>> begin Data section

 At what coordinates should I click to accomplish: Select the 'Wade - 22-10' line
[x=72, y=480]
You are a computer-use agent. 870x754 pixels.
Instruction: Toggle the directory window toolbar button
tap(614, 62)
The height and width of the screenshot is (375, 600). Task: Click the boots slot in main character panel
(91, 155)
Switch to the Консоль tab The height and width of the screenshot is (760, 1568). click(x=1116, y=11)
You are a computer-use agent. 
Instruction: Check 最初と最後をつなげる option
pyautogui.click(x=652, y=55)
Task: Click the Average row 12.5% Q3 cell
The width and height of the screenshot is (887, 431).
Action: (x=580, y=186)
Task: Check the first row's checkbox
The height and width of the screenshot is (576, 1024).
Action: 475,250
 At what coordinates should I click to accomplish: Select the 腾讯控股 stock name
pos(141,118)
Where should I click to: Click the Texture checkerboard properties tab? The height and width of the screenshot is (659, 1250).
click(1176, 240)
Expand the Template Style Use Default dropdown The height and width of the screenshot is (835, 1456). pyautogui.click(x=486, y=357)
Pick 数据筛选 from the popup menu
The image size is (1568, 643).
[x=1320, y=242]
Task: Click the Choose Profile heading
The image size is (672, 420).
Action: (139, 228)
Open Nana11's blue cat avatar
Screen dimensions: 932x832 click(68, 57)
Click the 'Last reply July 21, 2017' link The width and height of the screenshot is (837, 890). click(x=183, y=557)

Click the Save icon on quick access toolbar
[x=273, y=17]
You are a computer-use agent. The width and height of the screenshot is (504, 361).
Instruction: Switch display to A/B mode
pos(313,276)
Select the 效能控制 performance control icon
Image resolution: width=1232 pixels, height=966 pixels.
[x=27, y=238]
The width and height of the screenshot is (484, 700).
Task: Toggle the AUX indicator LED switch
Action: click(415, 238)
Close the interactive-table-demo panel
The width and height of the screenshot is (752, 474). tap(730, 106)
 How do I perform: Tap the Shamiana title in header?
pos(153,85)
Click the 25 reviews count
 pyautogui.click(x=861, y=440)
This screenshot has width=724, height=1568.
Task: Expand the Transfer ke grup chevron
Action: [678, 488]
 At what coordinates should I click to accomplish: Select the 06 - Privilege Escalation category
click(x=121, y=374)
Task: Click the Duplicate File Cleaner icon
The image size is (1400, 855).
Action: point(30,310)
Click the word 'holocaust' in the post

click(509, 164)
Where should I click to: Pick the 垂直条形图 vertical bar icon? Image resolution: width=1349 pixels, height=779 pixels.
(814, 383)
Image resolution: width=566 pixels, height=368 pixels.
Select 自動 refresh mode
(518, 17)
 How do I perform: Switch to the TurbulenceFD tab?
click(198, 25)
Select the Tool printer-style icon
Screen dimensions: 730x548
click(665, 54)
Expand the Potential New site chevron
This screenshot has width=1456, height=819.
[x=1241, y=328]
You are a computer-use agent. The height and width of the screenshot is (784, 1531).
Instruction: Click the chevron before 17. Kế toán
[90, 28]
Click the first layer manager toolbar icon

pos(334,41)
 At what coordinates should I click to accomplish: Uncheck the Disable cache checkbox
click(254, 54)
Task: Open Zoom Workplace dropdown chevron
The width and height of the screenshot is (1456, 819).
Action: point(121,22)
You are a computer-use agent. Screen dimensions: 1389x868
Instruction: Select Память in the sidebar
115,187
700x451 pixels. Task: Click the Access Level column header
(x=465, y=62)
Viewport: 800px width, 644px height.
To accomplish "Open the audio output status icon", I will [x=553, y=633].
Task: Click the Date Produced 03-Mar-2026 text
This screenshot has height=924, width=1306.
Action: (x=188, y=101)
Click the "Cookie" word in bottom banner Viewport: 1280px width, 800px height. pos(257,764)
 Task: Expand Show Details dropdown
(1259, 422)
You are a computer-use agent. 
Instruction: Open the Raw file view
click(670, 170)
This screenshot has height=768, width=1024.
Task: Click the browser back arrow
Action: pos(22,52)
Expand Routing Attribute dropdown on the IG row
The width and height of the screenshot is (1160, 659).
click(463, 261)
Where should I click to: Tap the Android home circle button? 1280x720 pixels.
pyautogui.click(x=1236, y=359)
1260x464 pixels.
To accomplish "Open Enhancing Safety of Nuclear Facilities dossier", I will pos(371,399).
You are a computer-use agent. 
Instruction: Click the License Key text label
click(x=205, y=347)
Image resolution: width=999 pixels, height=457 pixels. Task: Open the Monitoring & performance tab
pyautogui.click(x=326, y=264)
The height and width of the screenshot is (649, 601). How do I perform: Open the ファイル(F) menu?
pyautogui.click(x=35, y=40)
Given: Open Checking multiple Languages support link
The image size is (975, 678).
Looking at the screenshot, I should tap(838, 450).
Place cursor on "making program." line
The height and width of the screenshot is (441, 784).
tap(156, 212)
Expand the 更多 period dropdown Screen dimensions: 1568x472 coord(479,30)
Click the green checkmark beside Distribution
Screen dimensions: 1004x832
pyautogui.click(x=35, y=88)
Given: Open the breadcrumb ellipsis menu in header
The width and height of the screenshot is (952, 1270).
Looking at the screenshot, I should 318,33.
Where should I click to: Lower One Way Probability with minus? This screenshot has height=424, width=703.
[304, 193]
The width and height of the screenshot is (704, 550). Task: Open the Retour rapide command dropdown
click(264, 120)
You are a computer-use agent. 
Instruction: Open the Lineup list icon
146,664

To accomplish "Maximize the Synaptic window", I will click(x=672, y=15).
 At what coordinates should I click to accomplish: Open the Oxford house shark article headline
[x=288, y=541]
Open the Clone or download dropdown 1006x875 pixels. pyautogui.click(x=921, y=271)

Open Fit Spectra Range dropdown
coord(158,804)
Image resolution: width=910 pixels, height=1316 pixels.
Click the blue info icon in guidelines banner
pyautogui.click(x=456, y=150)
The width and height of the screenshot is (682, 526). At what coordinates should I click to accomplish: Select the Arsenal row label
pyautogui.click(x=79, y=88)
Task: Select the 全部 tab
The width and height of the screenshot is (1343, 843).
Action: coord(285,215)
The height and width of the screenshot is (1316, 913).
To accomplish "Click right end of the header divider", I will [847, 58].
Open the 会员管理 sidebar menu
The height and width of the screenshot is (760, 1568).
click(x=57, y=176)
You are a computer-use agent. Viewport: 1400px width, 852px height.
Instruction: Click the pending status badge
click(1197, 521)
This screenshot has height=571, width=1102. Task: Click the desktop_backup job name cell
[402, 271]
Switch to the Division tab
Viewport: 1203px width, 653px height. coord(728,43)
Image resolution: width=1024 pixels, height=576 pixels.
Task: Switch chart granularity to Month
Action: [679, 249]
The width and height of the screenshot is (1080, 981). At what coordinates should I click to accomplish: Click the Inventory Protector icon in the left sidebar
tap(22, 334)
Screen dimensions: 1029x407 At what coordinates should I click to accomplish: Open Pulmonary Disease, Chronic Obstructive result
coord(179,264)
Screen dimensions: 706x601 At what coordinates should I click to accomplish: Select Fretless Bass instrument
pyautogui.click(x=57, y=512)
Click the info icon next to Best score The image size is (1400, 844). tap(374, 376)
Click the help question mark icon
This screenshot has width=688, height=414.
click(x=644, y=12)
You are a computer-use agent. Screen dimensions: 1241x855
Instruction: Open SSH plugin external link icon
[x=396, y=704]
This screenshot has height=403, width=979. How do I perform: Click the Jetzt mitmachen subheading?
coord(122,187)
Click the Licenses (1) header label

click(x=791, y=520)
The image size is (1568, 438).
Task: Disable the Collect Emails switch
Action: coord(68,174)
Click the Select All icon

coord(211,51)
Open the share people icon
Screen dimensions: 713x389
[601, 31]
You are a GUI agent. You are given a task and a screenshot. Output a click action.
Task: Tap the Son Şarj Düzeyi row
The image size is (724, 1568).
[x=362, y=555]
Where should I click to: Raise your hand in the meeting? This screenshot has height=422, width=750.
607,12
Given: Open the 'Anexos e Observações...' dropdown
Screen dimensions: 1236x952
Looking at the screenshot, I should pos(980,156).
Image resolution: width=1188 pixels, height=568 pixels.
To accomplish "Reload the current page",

>> end Data section

■ Given exercise: Convert the lines of the listing above, starting at the line that contains "At what coordinates should I click to accomplish: Open the" and ending at the line that contains "pyautogui.click(x=456, y=150)", into a JSON list of strings with one string per line. Omit blank lines.

■ Correct response:
[
  " At what coordinates should I click to accomplish: Open the Oxford house shark article headline",
  "[x=288, y=541]",
  "Open the Clone or download dropdown 1006x875 pixels. pyautogui.click(x=921, y=271)",
  "Open Fit Spectra Range dropdown",
  "coord(158,804)",
  "Image resolution: width=910 pixels, height=1316 pixels.",
  "Click the blue info icon in guidelines banner",
  "pyautogui.click(x=456, y=150)"
]